A man walks into a pub…..or so the saying goes, only this time he’s holding a pewter tankard, is bearded and requests a Harvey’s Ale. I tell the barmaid that the tankard is tapered to fit more than a pints worth. The tankard, creating an ice breaker, is filled (with more than a pints worth) and a conversation is struck.
“Are you here to see the Morris Dancing?” He asks me.
“No, though that sounds interesting. What’s that all about?”
The man walks off returning with a brochure.
Now, living in the UK for some eight years we’d have to of been living under a rock to not know what Morris dancing was! And we have in fact witnessed it in all it’s tattered glory in Trafalgar Square and a few other bars around town.
Only this was Morris dancing with a twist. Bedlam Morris is a beefed up version of the handkerchief waving variety of Morris dancing, and on this occasion it was bought to us courteous of The Wild Hunt.
So as daylight turned to dusk the group donned their tattered black garb, grabbed their wooden clubs and instruments and commenced with the best Morris dancing performance you’re every likely to see. We can only describe the masks as what happens when you cross Slipknot with Morris dancing. The shamanistic whooping and screaming and smashing of clubs had the small crowd of Greyhound locals enthralled, and when they brought out their makeshift shields for the performance finale, everybody was well and truly involved.
An extract from their website (http://www.wildhunt.org.uk/index.php) gives some background information to the name and dances they perform.
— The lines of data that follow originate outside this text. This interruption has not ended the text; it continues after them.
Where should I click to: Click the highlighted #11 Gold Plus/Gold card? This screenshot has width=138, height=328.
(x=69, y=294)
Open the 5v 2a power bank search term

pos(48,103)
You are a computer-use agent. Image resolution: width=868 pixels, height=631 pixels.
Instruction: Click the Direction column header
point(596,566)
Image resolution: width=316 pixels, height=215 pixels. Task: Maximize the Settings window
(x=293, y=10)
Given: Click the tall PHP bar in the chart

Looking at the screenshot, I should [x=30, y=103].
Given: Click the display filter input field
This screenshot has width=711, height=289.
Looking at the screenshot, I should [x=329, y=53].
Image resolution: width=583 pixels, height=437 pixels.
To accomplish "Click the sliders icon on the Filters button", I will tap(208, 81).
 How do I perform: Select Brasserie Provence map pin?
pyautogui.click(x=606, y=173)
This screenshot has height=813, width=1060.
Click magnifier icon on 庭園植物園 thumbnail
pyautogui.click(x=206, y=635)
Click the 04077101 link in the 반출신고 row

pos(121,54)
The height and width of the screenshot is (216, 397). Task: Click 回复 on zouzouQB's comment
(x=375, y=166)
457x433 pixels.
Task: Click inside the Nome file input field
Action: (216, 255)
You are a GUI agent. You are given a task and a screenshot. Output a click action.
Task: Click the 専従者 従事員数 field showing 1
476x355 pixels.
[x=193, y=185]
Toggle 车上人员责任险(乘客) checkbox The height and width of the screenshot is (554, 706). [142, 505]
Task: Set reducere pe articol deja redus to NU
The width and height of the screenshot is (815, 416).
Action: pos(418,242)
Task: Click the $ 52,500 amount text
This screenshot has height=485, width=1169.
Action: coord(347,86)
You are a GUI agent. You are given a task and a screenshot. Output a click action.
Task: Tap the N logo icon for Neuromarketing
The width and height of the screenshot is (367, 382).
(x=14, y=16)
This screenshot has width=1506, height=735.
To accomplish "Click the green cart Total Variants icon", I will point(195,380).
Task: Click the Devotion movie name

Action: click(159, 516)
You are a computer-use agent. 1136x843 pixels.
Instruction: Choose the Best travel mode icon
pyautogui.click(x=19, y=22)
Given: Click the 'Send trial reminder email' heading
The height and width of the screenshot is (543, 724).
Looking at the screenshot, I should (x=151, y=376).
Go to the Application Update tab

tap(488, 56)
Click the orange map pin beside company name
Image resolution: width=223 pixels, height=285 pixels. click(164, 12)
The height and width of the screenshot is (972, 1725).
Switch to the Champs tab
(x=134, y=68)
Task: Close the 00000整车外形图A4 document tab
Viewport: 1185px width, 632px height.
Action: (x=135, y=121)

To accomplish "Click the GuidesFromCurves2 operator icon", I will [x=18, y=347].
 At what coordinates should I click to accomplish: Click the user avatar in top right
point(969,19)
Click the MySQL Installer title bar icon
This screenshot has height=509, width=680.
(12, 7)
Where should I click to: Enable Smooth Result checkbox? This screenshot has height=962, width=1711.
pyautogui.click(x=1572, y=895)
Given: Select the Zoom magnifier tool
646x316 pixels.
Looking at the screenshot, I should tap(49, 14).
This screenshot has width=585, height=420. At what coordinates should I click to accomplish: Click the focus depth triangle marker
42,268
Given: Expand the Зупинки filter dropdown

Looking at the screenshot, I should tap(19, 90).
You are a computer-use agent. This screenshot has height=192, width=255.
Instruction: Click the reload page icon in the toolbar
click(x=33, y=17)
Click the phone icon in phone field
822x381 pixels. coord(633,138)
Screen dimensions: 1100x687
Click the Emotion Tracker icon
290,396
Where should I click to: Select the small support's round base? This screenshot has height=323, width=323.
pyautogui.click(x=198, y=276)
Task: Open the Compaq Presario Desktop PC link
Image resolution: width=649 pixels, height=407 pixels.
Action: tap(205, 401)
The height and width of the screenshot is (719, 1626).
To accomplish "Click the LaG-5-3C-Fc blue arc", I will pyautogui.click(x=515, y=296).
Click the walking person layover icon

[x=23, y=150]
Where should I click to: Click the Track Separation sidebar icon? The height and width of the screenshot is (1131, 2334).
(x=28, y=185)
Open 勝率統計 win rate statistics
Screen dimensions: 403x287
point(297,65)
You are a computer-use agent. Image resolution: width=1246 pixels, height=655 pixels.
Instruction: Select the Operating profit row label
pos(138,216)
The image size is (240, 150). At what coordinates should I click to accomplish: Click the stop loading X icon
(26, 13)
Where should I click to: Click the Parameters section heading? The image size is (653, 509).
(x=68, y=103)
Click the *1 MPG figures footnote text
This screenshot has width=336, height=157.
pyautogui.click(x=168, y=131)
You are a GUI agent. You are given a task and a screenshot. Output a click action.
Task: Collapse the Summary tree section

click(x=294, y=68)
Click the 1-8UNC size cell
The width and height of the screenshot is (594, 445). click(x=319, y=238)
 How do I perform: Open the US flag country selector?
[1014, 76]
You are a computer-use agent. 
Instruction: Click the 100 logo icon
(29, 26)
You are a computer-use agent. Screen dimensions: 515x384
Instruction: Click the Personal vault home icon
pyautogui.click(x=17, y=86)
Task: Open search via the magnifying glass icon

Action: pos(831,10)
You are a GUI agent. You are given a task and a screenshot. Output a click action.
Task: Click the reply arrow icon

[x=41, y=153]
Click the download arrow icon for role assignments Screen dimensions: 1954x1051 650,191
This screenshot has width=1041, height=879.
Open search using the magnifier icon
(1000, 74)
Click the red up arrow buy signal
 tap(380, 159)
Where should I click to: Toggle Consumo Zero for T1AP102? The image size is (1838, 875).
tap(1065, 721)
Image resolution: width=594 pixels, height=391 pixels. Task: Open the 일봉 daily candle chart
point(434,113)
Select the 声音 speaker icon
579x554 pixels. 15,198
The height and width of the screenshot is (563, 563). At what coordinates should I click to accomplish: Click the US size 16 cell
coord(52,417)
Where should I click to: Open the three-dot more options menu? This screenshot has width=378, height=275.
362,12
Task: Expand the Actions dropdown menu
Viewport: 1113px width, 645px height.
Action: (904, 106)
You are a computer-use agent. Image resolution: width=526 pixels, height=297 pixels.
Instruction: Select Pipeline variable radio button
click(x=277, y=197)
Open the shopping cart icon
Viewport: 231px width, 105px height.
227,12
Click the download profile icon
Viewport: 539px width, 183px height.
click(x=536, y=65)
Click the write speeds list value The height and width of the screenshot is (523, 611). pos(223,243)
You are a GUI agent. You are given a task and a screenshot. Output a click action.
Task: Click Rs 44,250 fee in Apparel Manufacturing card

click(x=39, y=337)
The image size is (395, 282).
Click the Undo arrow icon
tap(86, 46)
The team was formed in September 1991, meeting appropriately in the shadow of a hill known as Bedlams Bank at Merstham, Surrey. The name of the team – THE WILD HUNT – is taken from a legend that has ancient origins, as has the dancing. It is deeply rooted in myth and race memory across much of Northern and Central Europe. The spectral WILD HUNT roams the fields and woodlands in the dead of night, preceded by a pack of coal-black hounds and accompanied by the wild calls of hunting horns. At times the hunt takes to the air, riding on chill night winds.